Your task is to copy each line of the material below that includes "will".

++++ MATERIALS PROVIDED

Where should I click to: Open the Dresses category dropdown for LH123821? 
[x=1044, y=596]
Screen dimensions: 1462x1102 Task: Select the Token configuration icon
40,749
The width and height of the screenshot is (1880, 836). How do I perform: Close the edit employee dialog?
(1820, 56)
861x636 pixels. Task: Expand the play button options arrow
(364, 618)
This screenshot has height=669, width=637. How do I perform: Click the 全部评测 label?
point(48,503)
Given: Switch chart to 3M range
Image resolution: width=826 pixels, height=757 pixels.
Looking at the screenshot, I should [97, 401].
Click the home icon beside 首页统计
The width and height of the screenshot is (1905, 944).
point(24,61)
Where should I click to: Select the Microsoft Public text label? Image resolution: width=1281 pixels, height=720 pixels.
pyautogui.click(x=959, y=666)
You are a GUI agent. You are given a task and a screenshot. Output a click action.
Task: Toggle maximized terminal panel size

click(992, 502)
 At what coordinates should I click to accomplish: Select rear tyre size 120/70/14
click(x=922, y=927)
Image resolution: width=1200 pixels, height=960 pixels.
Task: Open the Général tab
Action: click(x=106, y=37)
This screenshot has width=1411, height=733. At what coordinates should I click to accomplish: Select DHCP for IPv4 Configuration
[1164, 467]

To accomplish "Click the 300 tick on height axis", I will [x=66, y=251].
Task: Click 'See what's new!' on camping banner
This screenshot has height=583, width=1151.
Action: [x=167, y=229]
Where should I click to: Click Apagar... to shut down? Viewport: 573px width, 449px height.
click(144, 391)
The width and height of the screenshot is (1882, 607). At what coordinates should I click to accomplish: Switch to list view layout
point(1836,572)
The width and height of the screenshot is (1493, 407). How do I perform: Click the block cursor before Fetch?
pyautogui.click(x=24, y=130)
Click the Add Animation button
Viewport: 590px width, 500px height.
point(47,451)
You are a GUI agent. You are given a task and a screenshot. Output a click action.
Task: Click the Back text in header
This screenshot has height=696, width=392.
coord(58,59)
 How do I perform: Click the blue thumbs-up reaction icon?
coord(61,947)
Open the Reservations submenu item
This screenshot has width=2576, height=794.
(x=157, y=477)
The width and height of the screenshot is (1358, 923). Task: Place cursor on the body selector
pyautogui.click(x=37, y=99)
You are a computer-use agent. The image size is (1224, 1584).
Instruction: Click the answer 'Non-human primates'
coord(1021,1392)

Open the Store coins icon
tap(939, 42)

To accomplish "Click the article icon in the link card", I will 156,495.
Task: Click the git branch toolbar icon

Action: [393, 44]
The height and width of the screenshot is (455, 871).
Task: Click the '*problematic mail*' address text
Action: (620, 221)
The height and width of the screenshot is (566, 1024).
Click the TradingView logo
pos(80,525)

++++++++

§ **RESPONSE BELOW**:
To accomplish "Click the 300 tick on height axis", I will [x=66, y=251].
To accomplish "Click the article icon in the link card", I will 156,495.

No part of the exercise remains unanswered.